And if you could just signhere.
This is madness! And we just need the exchange of funds.
Gran, this is so generous of you.
I can't believe me and Sarah have got our own house.
Oh, of course, I nearly forgot the co-owner.
Half a house! I've got half a house! Gran, can we not just? It's only fair you share with your sister.
Now count your blessings.
Right, well, I think we're done here.
Whoo! Local paper gets it's arse into gear! Starts campaign to save factory! Oh? And who did this? The same bloke who's going to pick his wife a flower just to make her smile.
Oh! Aww! Right, I cannae waste time with yous lot, I've got stuff to do.
Aye, what's so pressing, like? Well, I've been reading that leaflet that Sarah give us for the college.
I'm going to enrol!

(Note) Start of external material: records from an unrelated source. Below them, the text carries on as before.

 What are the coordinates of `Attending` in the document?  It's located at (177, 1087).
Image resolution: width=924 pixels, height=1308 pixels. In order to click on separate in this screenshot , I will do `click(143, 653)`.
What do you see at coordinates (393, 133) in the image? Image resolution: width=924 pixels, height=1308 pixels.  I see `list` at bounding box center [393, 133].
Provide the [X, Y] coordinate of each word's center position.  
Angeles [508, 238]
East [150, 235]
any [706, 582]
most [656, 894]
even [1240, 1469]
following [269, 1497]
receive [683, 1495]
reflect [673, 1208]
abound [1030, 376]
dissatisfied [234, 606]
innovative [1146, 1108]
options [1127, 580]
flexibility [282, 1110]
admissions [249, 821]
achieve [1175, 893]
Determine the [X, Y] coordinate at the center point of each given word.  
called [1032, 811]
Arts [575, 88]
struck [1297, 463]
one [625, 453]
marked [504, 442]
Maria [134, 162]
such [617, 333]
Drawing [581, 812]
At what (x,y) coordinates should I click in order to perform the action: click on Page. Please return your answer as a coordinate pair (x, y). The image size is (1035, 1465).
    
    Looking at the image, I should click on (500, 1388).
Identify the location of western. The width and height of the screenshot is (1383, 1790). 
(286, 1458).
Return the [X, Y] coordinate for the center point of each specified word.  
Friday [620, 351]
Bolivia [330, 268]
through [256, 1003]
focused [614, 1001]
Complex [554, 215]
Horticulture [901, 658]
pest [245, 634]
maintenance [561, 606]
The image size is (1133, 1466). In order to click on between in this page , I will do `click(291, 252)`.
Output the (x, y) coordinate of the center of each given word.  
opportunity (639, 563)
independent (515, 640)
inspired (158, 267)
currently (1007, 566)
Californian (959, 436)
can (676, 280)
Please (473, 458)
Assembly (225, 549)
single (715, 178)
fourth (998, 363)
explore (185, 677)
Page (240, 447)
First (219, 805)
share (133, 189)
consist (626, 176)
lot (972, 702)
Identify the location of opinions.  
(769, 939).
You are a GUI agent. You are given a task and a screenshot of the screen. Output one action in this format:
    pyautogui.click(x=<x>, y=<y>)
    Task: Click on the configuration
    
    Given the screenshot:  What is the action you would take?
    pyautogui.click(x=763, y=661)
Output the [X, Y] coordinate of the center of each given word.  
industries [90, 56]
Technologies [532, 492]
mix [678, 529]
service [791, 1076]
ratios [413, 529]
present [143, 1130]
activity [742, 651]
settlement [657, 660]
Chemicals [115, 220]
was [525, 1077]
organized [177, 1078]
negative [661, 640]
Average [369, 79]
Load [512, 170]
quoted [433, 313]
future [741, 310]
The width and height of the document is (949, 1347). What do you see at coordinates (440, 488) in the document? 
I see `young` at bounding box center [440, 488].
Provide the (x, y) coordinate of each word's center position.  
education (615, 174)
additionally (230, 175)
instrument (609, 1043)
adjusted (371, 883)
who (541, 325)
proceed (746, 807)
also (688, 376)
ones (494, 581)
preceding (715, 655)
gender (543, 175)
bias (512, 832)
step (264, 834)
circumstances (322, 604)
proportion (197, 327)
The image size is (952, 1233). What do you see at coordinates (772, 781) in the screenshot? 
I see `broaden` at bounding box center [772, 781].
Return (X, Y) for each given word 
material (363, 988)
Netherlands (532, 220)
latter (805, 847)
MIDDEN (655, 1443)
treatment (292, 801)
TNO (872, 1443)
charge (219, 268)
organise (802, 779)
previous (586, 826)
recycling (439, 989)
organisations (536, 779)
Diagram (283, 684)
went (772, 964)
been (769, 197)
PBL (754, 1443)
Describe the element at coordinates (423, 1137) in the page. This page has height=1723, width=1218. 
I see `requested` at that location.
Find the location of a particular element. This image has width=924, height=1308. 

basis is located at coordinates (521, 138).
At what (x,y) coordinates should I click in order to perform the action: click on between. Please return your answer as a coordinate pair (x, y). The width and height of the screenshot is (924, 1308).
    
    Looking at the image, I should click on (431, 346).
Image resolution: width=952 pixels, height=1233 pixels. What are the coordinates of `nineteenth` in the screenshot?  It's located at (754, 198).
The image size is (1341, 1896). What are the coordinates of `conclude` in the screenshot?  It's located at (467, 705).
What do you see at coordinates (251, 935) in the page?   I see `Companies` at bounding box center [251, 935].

There's a whole world out there, and I'm going to learn the shite out of it.
Ta-ra! See you, pet.
Is Pauline in? No, she's at work.
That's probably for the best.
Why? Seems somebody couldn't keep their mouth shut at the home, could they? About giving a house away for two quid to her grandchildren.
Someone grassed us up! I think it was Winny - she wasn't happy with just those teaspoons.
They've kicked us out, Joe.
But I said it would be all right, because now that Jack and Sarah have gone, well, you've room here for your little old mam, haven't you? Welcome home Welcome Come on in And close the door You've been gone too long Welcome You're home once more.